鉄道・運輸機構は12月、最大で1.2兆円増える試算を公表し、沿線の自治体に説明しました。
(北斗市 池田達雄市長)「いままで以上に強く地元負担金の軽減を訴えていかなければいけない」
(長万部町 木幡正志町長)「財政負担だけはね、やっぱり痛いですよ。それをどう国が受け止めたり改善してくれるか、それは我々の願いでもあるし戦いでもある」
(札幌市 秋元克広市長)「開業遅れに伴う影響をできるだけ少なくする方策、もしくは更なる地方負担の増加にならないように強く求める」
国が3分の2、道と沿線の6市町が3分の1を支払う事業費。
鈴木知事は、地元負担の軽減を国に求める方針です。
(鈴木知事)「そもそも開業の時期が判然としないのがみんな不安。不安な中にさらにお金が増えるという情報がどーんと来ている。国としても地域の思いを受け止めていただいた中で、一緒になって解決しようという立場になってもらわないと受け止めきれない話」
利用者からは期待の声 再開発への影響は?JR「延伸にかかわらず完成させる」
マチづくりへの影響も懸念されています。
(宮崎記者)「札幌延伸を見据えて、新幹線札幌駅の工事が着々と進められています。さらにエスタを含むのあちらのエリアでは再開発が予定されています」
2023年に閉店した商業施設「エスタ」は解体が始まり、足場を覆うシートには「Welcome SAPPORO」や「THANK YOU」のメッセージが掲げられています。
新たに整備される再開発ビルについて、JR北海道は3月、工事費の高騰を理由に計画の見直しを発表。

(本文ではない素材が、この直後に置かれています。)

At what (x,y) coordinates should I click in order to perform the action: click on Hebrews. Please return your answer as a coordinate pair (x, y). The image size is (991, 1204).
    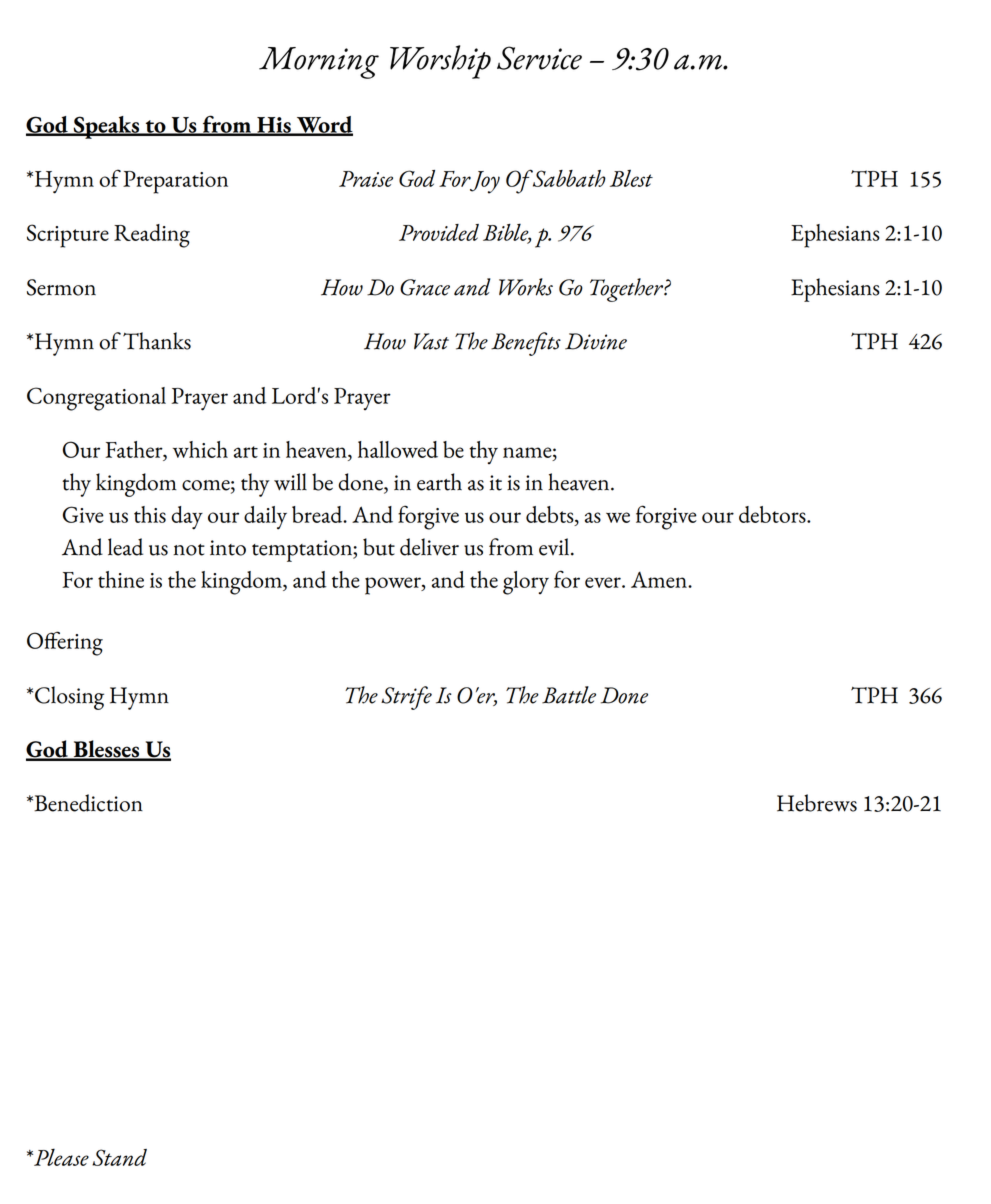
    Looking at the image, I should click on (817, 803).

ビル2棟の開業時期を2段階に分け、全面開業は2034年度になる予定です。
(JR北海道 綿貫泰之社長)「影響がゼロというわけではないが、新幹線の客以外に札幌市民や道民の皆さんにも札幌に来ていただいたときの利用を多く考えているので、新幹線の札幌延伸にかかわらず完成させていくことを考えている」
大幅に遅れることになった札幌延伸にマチの人はー
(マチの人)「今後便利になるだろうし、マチもきれいになるなら待ちたいと思います」
(マチの人)「交通の便が良くなって、観光客が増えて経済が回ればいいと思います」
(マチの人)「誰でも楽しめたらいいですよね。観光客だけとか札幌の人だけではなく、みんなが過ごしやすくなってくれたらいいと思います」
開業の時期さえ示されていない北海道新幹線の札幌延伸。
道民の期待に応えるためにも1日も早い開業が求められます。